* [DO THIS] Reproduce every one of the rows below word for word, keeping each line and all its punctuation unchanged.

* [SOURCE RECORDS]
::::

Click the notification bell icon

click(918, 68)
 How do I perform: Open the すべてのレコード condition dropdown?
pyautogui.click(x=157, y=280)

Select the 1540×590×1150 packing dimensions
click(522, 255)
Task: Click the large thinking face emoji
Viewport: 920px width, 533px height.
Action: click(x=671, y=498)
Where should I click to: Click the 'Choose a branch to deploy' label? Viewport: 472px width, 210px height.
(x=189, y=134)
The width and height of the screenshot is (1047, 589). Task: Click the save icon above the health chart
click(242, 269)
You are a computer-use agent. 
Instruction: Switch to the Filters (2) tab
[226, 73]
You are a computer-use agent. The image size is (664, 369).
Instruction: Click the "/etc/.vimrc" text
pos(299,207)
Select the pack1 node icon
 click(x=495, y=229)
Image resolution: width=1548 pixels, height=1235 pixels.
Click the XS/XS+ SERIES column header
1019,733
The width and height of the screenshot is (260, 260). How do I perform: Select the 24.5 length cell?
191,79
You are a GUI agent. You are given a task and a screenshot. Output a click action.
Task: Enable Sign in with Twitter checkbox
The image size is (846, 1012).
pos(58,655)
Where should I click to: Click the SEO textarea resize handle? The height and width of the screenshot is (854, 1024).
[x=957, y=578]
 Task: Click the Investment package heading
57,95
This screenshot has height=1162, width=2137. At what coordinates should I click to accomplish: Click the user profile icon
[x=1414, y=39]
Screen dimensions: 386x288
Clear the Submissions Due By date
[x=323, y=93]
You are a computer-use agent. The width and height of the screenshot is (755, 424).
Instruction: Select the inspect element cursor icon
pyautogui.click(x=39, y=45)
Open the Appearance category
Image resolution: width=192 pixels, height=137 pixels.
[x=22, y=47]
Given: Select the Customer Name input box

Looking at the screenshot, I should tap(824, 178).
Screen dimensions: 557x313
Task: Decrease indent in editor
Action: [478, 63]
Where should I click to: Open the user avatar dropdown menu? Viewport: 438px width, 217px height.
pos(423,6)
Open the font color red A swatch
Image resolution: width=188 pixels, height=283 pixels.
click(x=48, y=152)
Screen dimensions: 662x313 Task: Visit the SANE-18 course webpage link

::::

* [ANSWER FOR THE TASK]
Click the notification bell icon

click(918, 68)
 How do I perform: Open the すべてのレコード condition dropdown?
pyautogui.click(x=157, y=280)

Select the 1540×590×1150 packing dimensions
click(522, 255)
Task: Click the large thinking face emoji
Viewport: 920px width, 533px height.
Action: click(x=671, y=498)
Where should I click to: Click the 'Choose a branch to deploy' label? Viewport: 472px width, 210px height.
(x=189, y=134)
The width and height of the screenshot is (1047, 589). Task: Click the save icon above the health chart
click(242, 269)
You are a computer-use agent. 
Instruction: Switch to the Filters (2) tab
[226, 73]
You are a computer-use agent. The image size is (664, 369).
Instruction: Click the "/etc/.vimrc" text
pos(299,207)
Select the pack1 node icon
 click(x=495, y=229)
Image resolution: width=1548 pixels, height=1235 pixels.
Click the XS/XS+ SERIES column header
1019,733
The width and height of the screenshot is (260, 260). How do I perform: Select the 24.5 length cell?
191,79
You are a GUI agent. You are given a task and a screenshot. Output a click action.
Task: Enable Sign in with Twitter checkbox
The image size is (846, 1012).
pos(58,655)
Where should I click to: Click the SEO textarea resize handle? The height and width of the screenshot is (854, 1024).
[x=957, y=578]
 Task: Click the Investment package heading
57,95
This screenshot has height=1162, width=2137. At what coordinates should I click to accomplish: Click the user profile icon
[x=1414, y=39]
Screen dimensions: 386x288
Clear the Submissions Due By date
[x=323, y=93]
You are a computer-use agent. The width and height of the screenshot is (755, 424).
Instruction: Select the inspect element cursor icon
pyautogui.click(x=39, y=45)
Open the Appearance category
Image resolution: width=192 pixels, height=137 pixels.
[x=22, y=47]
Given: Select the Customer Name input box

Looking at the screenshot, I should tap(824, 178).
Screen dimensions: 557x313
Task: Decrease indent in editor
Action: [478, 63]
Where should I click to: Open the user avatar dropdown menu? Viewport: 438px width, 217px height.
pos(423,6)
Open the font color red A swatch
Image resolution: width=188 pixels, height=283 pixels.
click(x=48, y=152)
Screen dimensions: 662x313 Task: Visit the SANE-18 course webpage link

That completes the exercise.